WealthSchema StaffPipeline architectureMay 9, 20265 min read

A wealth-tech reporting platform that produces performance numbers without an attribution decomposition is a platform whose users stop trusting the numbers the first time they're asked "why did we underperform the benchmark?" Performance attribution is how a reporting product earns its place in an institutional workflow — and it is also the part of the product that's hardest to test, because the attribution algebra interacts with corporate actions, regime changes, and multi-period linking in ways that single-snapshot mock data cannot exercise.

This article is the schema view: what a reporting platform's attribution engine consumes, what the realistic test inputs look like, and where the bugs hide. It's intended for engineers and product managers building the kind of reporting that has to certify against GIPS standards or comparable institutional benchmarks.

The three attribution methods you have to test

Most reporting platforms ship with one of three attribution decompositions — sometimes all three.

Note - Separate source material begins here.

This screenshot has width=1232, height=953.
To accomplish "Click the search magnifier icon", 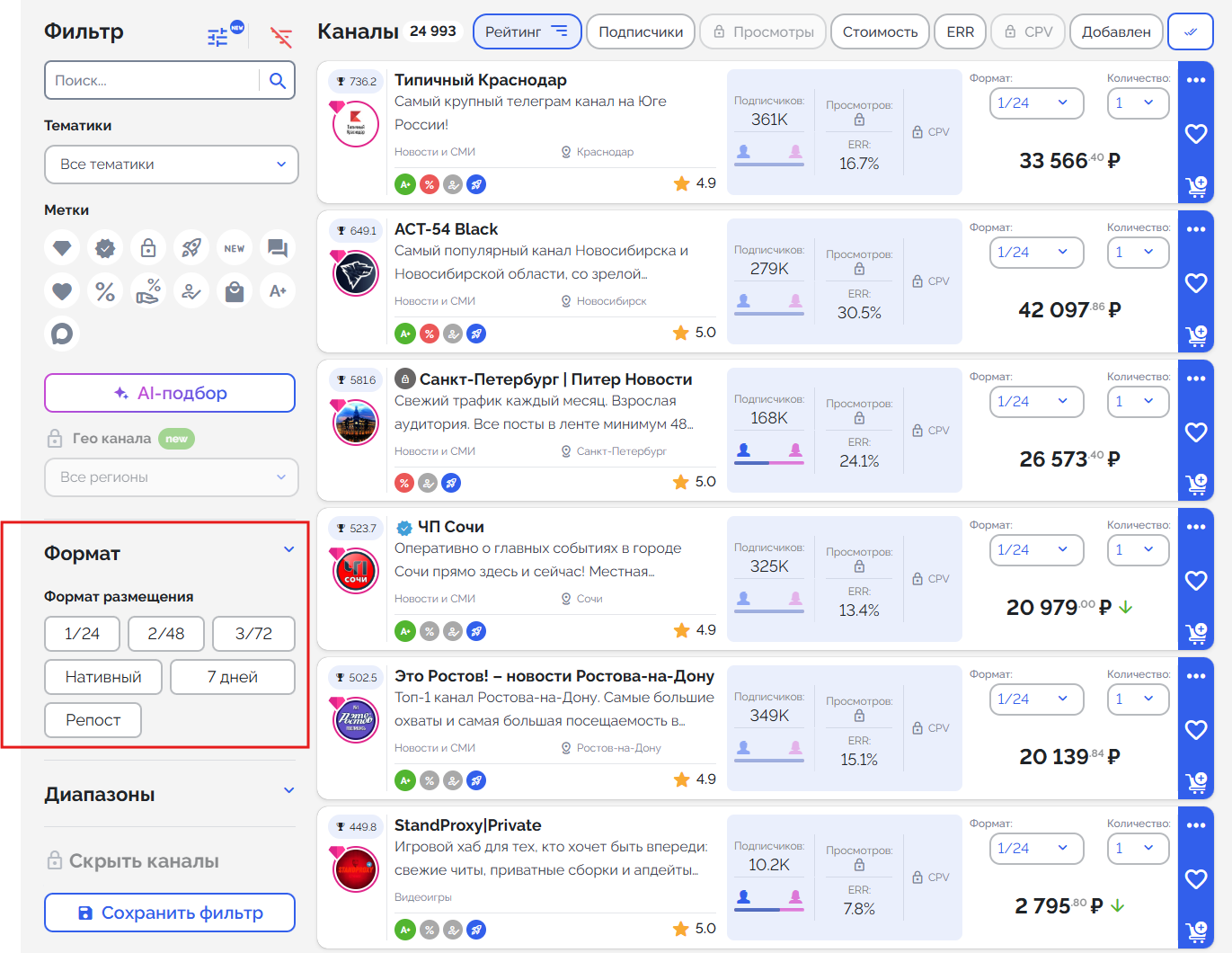I will pyautogui.click(x=278, y=81).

Each decomposes the same total return differently, each consumes a different test-data shape, and each has its own most-common implementation bug.

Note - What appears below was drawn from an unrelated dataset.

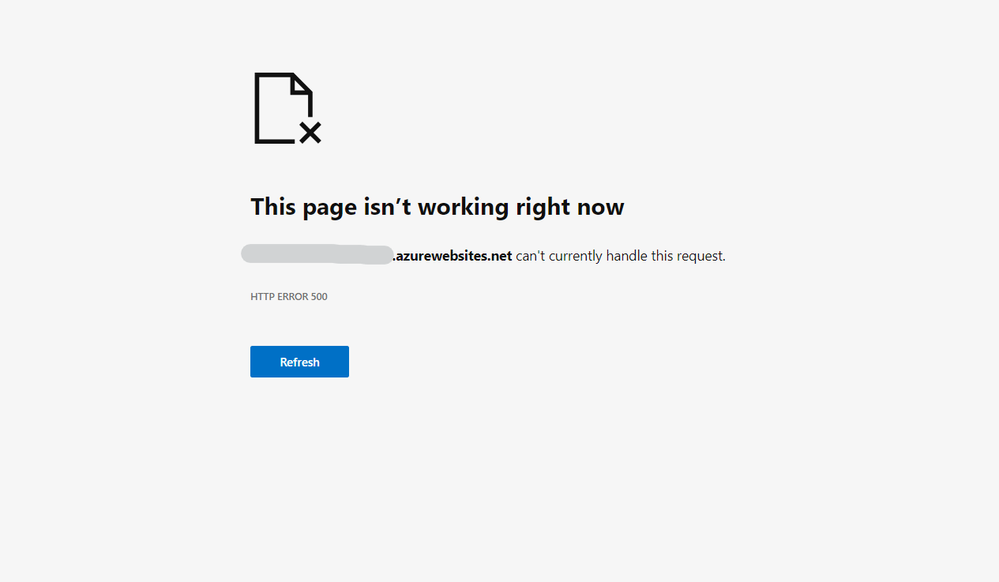
Task: Click the words 'right now' in the heading
Action: click(570, 207)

	Method	Decomposes return into	Required inputs
Brinson (BHB / BF)	Allocation effect, selection effect, interaction	Portfolio weights & returns by sector, benchmark weights & returns by sector	Treating allocation effect as if benchmark sector return is zero
Factor attribution	Per-factor contribution + residual	Factor loadings per holding, factor returns, residual return	Cross-product term in factor decomposition is dropped
Multi-period linking	Period-by-period contributions linked over time	Each period's attribution + a linking algorithm (Carino, Menchero, GRAP)	Drift between sum of period contributions and total period return

Brinson — the test that any platform should pass

Brinson-Hood-Beebower (BHB) decomposes the active return — portfolio return minus benchmark return — into allocation, selection, and an interaction term. The sector-level allocation effect captures how the portfolio's sector weights differed from the benchmark's; the selection effect captures how the portfolio's within-sector returns differed from the benchmark's; the interaction is the cross-product.

The standard formula:

Formula

Brinson-Hood-Beebower attribution

A_i = (w_i^p - w_i^b) × r_i^b, S_i = w_i^b × (r_i^p - r_i^b), I_i = (w_i^p - w_i^b) × (r_i^p - r_i^b)

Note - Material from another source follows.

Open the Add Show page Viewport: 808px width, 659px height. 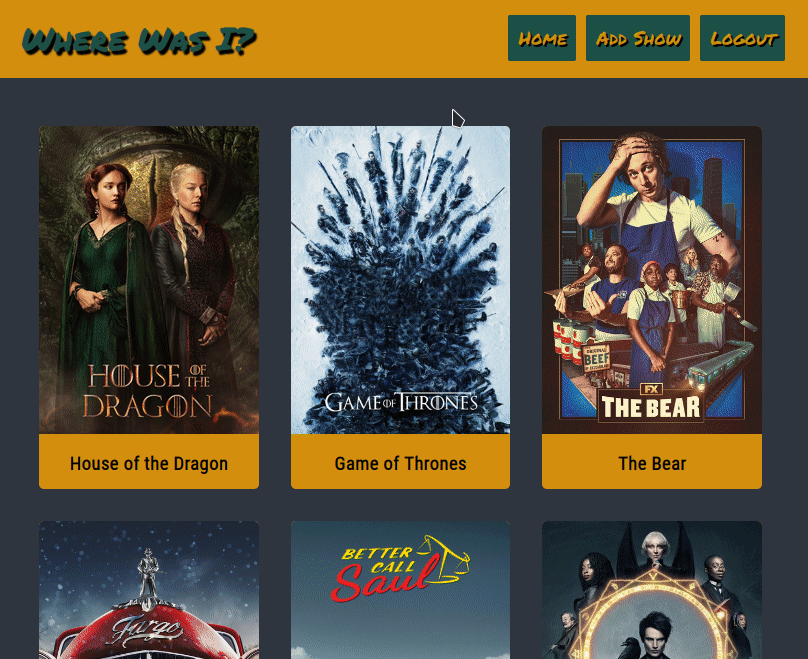638,38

A_i: = allocation effect for sector i
S_i: = selection effect for sector i
I_i: = interaction effect for sector i
w_i^p: = portfolio weight in sector i
w_i^b: = benchmark weight in sector i
r_i^p: = portfolio return in sector i
r_i^b: = benchmark return in sector i

Example

Portfolio is 25% tech, 15% energy. Benchmark is 20% tech, 20% energy. Tech returns: portfolio +12%, benchmark +10%. Energy returns: portfolio -5%, benchmark -8%. Allocation effect (tech): (0.25 − 0.20) × 0.10 = +50bps. Selection effect (tech): 0.20 × (0.12 − 0.10) = +40bps. Interaction (tech): (0.05) × (0.02) = +10bps. Total tech effect: +100bps. Same algebra applies sector by sector; sum yields total active return.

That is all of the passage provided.